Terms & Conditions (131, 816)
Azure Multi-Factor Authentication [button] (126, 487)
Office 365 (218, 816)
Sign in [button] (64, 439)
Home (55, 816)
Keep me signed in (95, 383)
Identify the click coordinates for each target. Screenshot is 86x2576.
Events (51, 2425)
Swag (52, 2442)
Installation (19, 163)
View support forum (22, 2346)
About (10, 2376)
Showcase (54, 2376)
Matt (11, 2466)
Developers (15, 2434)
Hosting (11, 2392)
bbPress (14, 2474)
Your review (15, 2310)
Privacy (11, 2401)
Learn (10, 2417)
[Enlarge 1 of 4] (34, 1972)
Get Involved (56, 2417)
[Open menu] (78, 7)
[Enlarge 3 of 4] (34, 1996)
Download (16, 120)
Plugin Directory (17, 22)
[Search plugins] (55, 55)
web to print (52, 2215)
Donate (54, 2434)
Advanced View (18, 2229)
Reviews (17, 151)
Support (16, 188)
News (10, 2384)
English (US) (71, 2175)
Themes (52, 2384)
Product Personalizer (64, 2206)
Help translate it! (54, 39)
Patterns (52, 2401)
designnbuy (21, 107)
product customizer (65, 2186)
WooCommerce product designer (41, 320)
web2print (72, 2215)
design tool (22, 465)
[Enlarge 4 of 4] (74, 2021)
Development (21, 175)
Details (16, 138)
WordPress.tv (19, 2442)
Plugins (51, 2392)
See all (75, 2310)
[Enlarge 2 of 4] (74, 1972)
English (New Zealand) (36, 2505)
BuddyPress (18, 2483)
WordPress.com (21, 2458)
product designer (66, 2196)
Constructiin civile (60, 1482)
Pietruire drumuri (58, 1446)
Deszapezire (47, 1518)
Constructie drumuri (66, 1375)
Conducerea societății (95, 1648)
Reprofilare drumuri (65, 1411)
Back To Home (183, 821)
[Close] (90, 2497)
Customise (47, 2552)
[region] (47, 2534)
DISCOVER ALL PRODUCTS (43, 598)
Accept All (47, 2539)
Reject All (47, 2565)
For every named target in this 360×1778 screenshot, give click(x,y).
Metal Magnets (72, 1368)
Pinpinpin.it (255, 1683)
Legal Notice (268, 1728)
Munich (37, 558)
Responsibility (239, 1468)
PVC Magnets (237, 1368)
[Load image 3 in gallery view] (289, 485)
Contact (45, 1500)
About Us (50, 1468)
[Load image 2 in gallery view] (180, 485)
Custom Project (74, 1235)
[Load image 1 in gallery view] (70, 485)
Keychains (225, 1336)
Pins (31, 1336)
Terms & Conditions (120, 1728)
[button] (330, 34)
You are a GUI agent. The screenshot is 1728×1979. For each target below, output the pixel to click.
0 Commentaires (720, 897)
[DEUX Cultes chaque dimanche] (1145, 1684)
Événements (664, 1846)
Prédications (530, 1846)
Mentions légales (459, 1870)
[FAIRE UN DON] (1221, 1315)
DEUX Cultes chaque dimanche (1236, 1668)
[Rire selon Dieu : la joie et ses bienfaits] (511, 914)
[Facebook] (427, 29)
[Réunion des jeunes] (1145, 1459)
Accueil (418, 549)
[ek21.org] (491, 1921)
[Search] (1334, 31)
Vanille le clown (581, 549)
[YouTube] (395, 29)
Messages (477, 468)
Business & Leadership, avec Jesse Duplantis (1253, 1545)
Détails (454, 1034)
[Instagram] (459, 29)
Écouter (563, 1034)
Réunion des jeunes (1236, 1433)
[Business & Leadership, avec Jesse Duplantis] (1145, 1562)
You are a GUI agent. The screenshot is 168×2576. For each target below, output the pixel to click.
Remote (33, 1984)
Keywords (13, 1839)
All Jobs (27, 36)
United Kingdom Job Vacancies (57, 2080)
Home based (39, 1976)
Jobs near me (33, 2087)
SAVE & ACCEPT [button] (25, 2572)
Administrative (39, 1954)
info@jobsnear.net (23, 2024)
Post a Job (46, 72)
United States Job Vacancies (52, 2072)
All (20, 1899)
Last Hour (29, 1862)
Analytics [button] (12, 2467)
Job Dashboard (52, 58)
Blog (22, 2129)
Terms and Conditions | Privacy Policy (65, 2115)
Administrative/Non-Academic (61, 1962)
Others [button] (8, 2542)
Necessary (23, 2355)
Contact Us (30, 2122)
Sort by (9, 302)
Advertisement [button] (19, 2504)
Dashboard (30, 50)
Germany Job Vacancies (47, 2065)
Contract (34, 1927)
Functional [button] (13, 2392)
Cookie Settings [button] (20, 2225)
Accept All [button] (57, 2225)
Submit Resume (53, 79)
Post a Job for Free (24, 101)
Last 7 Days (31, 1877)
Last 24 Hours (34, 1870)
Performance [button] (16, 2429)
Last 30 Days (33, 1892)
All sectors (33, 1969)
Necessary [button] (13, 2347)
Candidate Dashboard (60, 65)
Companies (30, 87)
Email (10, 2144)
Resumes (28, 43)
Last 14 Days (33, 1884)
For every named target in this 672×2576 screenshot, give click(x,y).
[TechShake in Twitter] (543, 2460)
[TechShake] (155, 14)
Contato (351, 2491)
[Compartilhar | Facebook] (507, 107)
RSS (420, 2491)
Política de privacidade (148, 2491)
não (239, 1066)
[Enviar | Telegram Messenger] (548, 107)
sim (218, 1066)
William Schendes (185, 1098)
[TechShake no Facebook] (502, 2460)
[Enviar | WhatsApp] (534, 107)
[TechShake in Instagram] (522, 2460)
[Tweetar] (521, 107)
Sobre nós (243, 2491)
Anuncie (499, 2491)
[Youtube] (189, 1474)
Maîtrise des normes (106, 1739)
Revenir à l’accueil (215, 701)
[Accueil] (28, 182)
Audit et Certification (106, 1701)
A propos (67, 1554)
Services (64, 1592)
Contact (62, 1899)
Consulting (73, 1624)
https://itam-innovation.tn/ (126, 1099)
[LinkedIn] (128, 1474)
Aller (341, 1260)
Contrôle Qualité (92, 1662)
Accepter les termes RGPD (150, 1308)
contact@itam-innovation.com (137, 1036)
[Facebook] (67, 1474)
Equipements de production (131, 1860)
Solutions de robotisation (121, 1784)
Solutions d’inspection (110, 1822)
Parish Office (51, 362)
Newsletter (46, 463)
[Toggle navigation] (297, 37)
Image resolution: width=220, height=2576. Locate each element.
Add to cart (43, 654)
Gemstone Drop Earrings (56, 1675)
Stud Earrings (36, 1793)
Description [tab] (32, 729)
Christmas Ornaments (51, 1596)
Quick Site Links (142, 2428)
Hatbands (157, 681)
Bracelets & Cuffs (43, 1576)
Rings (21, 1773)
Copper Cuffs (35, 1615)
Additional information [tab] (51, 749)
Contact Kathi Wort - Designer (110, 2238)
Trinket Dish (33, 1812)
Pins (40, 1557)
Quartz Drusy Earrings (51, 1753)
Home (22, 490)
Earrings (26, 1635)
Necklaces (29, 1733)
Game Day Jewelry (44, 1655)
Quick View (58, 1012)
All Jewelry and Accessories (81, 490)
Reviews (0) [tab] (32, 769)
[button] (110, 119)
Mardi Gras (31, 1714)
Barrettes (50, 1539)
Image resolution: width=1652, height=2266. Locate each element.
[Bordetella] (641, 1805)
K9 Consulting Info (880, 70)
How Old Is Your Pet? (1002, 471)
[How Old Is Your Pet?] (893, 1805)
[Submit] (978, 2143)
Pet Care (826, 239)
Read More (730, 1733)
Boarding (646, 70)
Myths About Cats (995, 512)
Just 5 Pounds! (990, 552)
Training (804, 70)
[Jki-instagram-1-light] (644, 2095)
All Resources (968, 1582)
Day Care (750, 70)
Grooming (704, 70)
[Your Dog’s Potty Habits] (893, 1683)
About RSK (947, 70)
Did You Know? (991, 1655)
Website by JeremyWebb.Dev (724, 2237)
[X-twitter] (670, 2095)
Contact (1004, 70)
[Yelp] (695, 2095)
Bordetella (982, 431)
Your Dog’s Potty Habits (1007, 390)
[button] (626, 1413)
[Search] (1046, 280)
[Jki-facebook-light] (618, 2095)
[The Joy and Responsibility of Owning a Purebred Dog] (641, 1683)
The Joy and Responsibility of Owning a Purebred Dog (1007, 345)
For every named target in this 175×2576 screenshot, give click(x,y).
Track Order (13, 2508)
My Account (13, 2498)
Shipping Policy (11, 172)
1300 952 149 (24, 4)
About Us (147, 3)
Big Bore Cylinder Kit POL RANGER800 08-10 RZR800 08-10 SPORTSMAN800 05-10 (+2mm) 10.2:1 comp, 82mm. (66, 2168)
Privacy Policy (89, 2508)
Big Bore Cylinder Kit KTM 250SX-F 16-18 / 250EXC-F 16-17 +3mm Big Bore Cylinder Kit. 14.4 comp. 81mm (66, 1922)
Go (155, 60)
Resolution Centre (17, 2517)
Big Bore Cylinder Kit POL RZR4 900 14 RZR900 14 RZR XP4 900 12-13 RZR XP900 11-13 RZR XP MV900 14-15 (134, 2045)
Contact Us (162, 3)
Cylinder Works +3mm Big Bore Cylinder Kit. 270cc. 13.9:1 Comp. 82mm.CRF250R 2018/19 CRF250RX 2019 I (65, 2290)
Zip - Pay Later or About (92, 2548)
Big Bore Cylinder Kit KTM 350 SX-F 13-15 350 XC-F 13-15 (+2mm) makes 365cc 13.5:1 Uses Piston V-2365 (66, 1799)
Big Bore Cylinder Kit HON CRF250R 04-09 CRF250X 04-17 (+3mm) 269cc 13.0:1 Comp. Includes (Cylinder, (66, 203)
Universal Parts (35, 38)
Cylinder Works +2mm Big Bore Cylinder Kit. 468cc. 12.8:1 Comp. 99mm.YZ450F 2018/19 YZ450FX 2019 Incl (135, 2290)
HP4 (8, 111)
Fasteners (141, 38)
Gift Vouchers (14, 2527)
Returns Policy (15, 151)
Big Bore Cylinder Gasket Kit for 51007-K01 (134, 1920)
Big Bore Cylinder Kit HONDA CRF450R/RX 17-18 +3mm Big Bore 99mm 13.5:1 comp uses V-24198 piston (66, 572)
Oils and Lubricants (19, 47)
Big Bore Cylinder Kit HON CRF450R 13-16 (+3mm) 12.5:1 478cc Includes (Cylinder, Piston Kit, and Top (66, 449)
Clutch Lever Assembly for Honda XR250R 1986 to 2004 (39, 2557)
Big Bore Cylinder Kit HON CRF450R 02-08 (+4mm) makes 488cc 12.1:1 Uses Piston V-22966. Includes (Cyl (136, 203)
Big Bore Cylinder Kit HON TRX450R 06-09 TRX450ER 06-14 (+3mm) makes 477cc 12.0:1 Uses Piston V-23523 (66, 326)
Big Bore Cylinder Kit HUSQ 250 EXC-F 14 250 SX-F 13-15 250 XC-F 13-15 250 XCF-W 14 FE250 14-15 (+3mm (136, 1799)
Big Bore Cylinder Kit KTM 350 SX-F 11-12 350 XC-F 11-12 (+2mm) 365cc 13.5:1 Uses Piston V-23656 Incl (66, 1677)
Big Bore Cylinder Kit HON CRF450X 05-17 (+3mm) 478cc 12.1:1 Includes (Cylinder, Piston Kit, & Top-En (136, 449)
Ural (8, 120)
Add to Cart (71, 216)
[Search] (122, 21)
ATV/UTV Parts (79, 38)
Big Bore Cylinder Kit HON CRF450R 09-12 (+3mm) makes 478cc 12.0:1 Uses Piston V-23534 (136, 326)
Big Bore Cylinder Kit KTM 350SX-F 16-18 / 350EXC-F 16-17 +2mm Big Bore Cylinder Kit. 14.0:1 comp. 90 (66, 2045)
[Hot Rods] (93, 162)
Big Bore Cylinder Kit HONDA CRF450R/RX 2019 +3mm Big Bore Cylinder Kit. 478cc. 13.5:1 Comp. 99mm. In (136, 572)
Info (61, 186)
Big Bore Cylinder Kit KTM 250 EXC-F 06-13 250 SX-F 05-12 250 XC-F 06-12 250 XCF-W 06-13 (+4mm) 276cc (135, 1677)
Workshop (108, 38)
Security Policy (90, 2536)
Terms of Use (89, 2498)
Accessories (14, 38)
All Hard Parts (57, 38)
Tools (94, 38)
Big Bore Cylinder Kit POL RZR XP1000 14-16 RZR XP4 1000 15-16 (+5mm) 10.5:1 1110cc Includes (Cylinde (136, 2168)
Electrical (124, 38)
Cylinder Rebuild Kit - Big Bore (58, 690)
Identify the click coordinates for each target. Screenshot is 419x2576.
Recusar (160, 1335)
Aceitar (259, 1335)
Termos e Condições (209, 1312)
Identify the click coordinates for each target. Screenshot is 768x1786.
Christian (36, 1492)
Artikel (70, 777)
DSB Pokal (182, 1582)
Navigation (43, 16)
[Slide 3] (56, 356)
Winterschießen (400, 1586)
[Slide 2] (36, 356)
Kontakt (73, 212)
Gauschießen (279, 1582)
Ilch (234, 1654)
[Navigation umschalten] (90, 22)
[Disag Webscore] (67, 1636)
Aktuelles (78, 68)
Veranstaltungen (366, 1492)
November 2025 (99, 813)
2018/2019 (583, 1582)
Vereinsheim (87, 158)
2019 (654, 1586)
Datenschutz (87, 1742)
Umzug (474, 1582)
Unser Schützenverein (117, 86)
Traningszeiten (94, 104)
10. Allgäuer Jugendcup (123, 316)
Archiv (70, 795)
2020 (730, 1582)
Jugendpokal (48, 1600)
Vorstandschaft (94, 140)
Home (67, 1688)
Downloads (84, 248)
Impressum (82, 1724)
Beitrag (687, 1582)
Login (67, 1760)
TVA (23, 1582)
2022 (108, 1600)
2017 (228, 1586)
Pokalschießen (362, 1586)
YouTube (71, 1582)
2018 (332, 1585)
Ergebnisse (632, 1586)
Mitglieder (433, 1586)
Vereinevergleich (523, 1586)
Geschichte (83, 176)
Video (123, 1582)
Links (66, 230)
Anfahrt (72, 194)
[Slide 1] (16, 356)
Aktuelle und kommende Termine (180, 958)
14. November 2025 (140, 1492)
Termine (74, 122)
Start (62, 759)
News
================
• REQUIREMENT: Search the lines above for the string "Locate" and copy each line that has it.

• RESPONSE BELOW:
Image resolution: width=220, height=2576. Locate each element.
Image resolution: width=1652, height=2266. Locate each element.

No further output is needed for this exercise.